*YOUR ASSIGNMENT*.
If a line in the data holds the string "Given", list it.

MATERIAL PROVIDED START

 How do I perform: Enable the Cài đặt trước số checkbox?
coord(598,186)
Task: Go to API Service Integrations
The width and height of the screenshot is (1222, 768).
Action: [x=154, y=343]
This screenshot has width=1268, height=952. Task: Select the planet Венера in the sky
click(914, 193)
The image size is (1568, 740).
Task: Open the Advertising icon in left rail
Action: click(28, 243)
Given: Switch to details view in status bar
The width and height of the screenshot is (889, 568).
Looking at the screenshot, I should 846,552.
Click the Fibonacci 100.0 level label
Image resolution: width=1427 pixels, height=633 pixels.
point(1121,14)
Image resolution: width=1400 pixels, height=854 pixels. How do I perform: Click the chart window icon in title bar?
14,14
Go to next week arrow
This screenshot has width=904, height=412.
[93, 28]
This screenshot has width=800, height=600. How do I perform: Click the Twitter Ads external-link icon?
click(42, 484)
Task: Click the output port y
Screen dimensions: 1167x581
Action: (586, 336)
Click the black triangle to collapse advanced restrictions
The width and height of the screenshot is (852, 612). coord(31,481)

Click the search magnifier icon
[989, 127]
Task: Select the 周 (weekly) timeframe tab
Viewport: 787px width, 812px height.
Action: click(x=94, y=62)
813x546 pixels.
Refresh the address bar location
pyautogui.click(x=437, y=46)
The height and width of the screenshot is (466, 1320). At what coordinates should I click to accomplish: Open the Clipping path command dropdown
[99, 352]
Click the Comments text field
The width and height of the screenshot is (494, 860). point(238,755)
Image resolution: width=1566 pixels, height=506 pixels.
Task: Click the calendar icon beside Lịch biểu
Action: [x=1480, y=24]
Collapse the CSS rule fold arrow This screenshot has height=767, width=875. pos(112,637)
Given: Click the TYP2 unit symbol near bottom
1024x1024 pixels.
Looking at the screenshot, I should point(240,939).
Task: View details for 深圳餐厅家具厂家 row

MATERIAL PROVIDED END

*SOLVED PROBLEM*.
Given: Switch to details view in status bar
Given: Click the TYP2 unit symbol near bottom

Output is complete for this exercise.